The short story "Reflex" was instead published in 1983 in the first There Will Be War collection, edited by Pournelle and John F. Carr. It details an early phase of the battle for New Chicago, told from the rebels' point of view. MacArthur, with Captain Cziller in command and Blaine as executive officer, engages and defeats a rebel ship, but because of the technology, particularly the Langston Field, the ship is still deadly and surrender is a complex matter. Midshipman Horst Staley is sent to board and disable the ship while carrying a suicide bomb to prevent interference. He makes a mistake, allowing the "political officer" aboard the ship to snatch away the bomb, but the crew who are sick of the revolt overpower the officer. This preys on his mind during the events of the main novel. The rebel ship is taken as a prize, renamed Defiant, and commanded by Blaine during the final battle.

"Motelight" was also originally written as part of the novel, but was never published except as part of the non-fiction piece "Building 'The Mote in God's Eye'" that appeared in Pournelle's collection "A Step Farther Out". It describes how two astronomers on the planet New Scotland try to continue their work during the war with neighboring New Ireland, and are thus the first to see the sudden brightening of the Mote due to the laser launch system being activated.

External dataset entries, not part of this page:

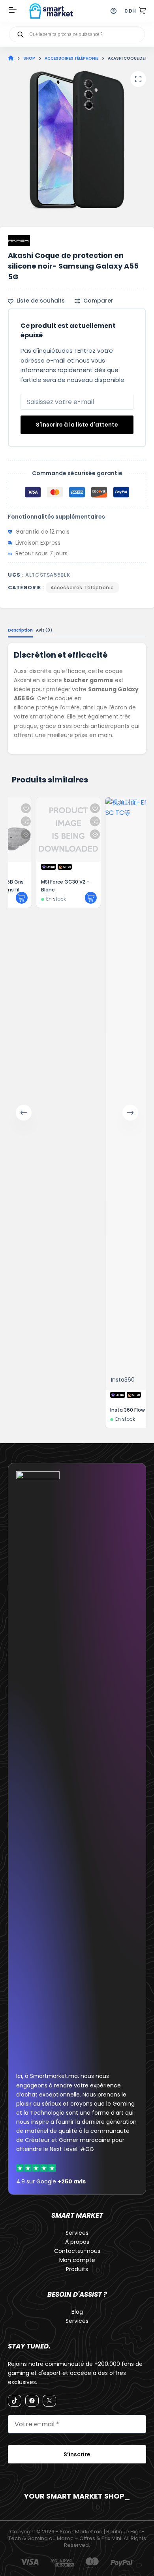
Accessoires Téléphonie (82, 587)
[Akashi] (19, 240)
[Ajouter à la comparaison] (73, 821)
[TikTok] (14, 2401)
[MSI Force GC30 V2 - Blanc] (46, 829)
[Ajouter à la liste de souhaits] (73, 808)
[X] (49, 2401)
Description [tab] (20, 630)
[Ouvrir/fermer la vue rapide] (73, 834)
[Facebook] (32, 2401)
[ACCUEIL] (11, 58)
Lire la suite (69, 898)
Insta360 (101, 1380)
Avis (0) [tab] (44, 630)
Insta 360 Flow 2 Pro (111, 1409)
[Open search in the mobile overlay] (77, 34)
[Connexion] (113, 11)
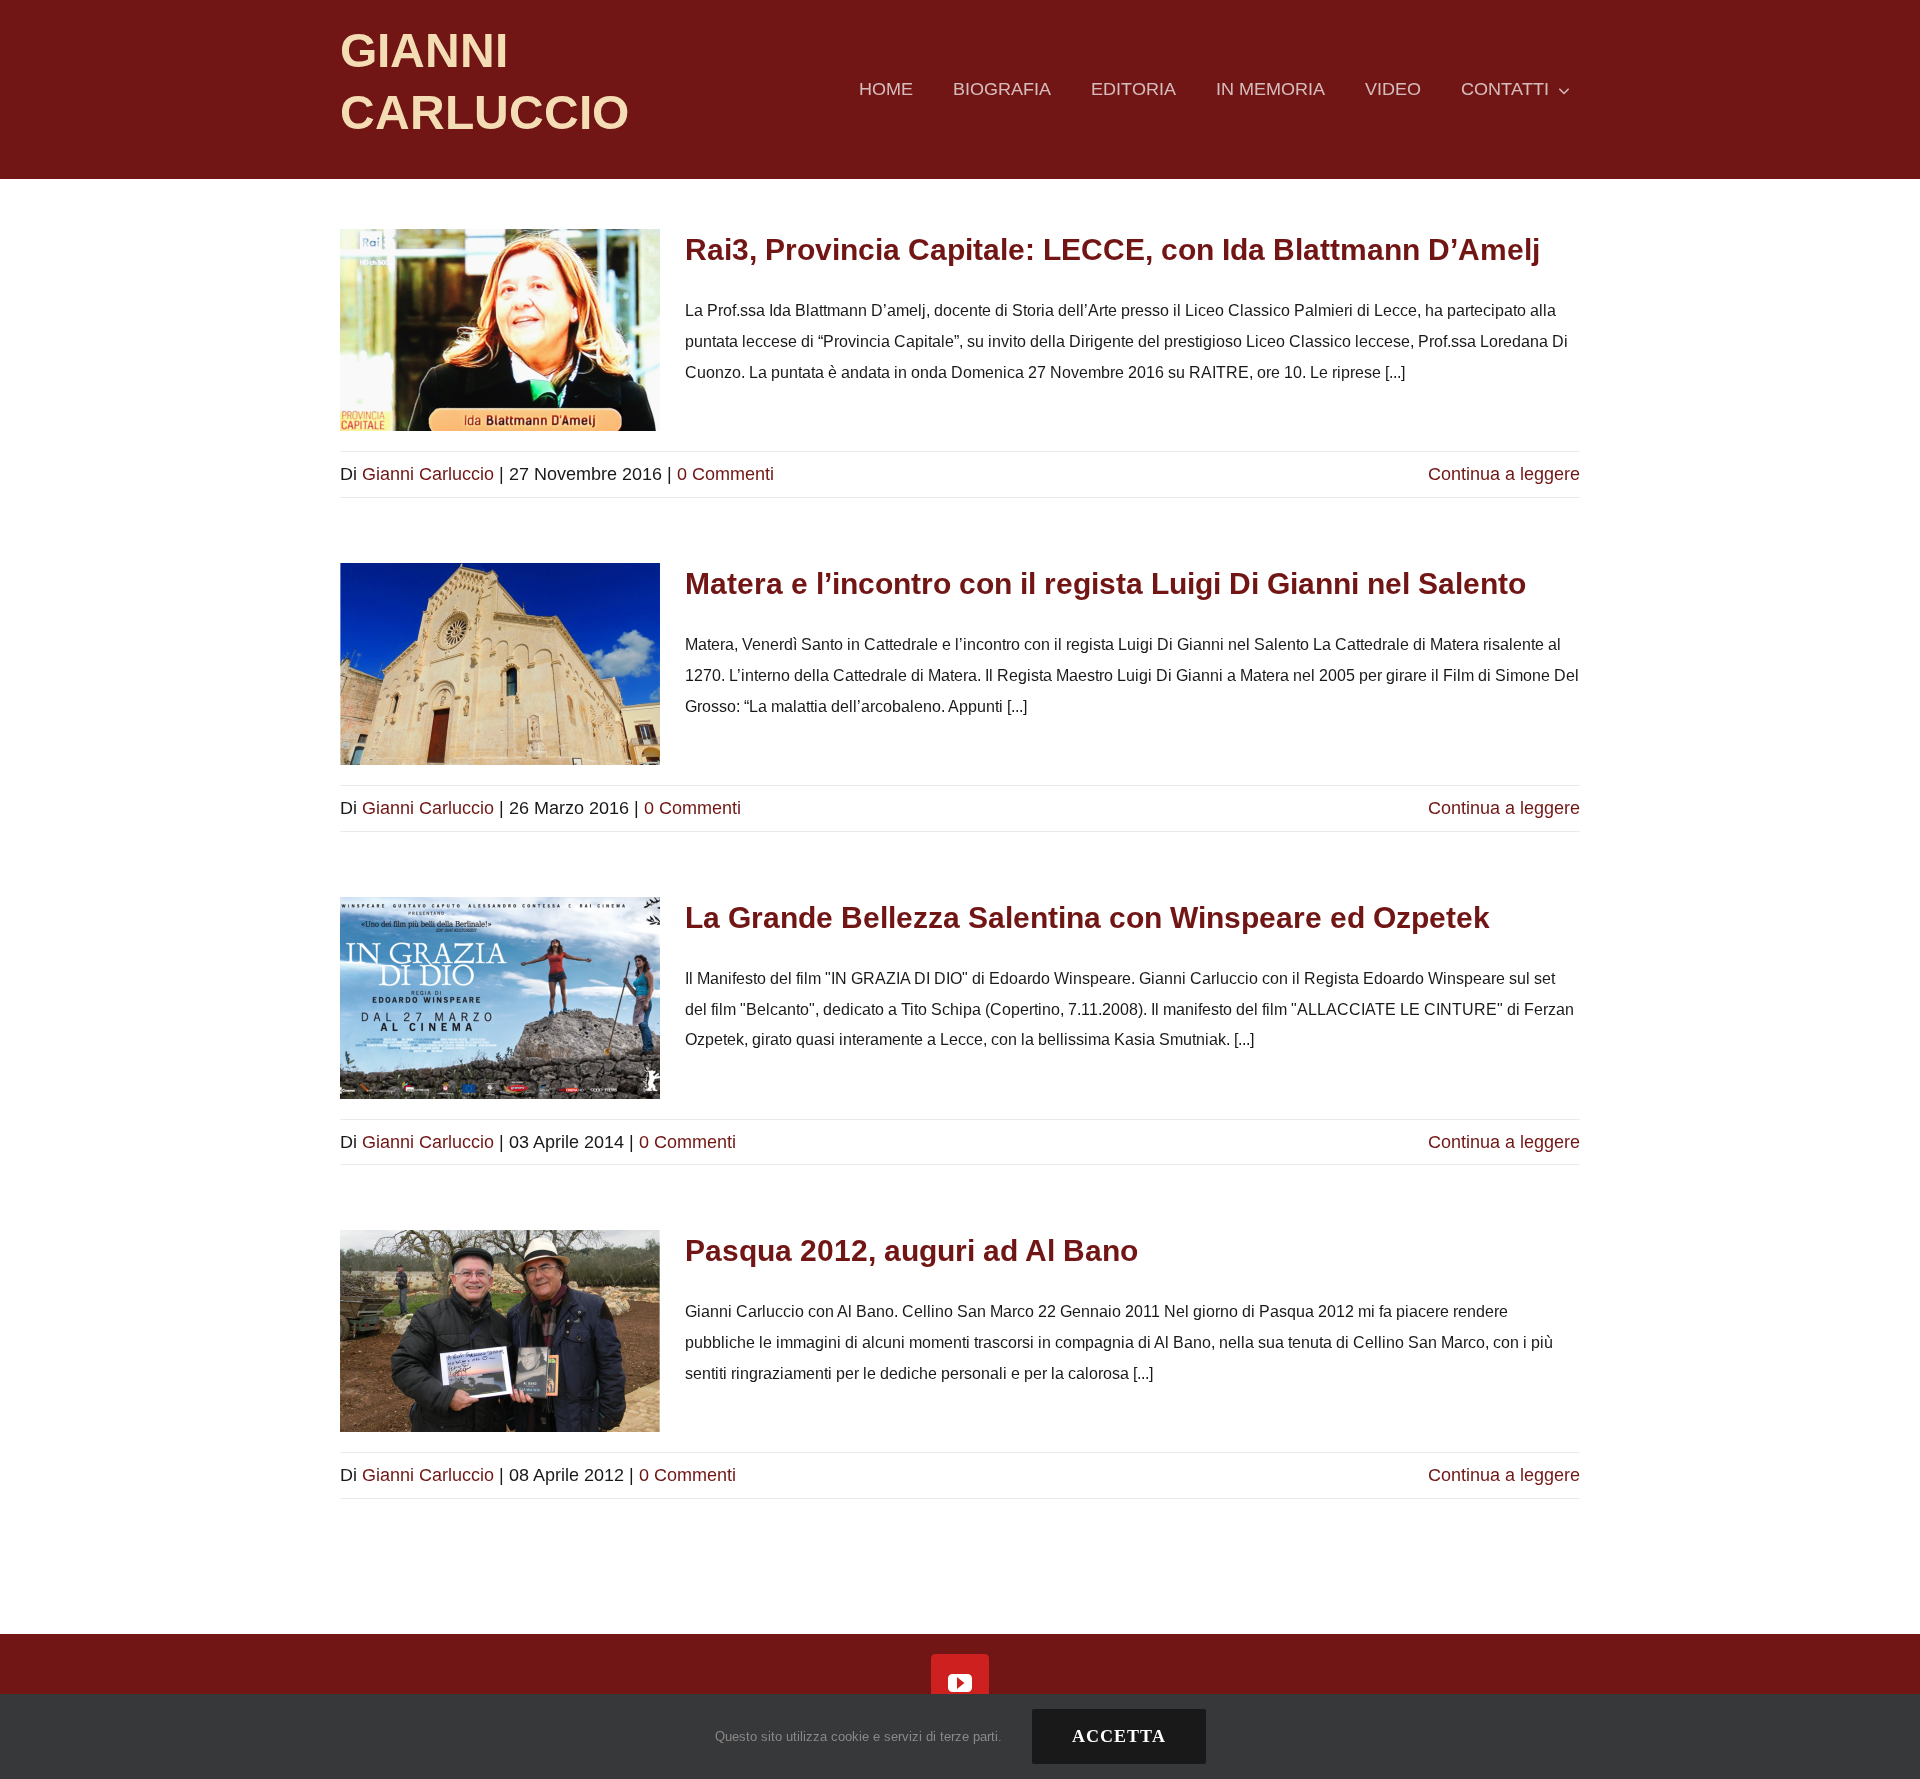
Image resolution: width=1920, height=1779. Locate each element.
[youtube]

The rest of the population are hiding under the Langston Fields protecting their cities from bombardment, until one day the field fails and they see the Coal Sack with a glowing green Eye. The story also mentions "Howard Grote Littlemead", who believes that the bright Mote is really the Eye of God, and founds the Church of Him. It is in one of the churches that Potter shows Renner and Staley a holographic picture of the Coal Sack showing the intense green glow of the Mote.

Larry Niven also wrote a poem, "In Memoriam: Howard Grote Littlemead", that was published much later.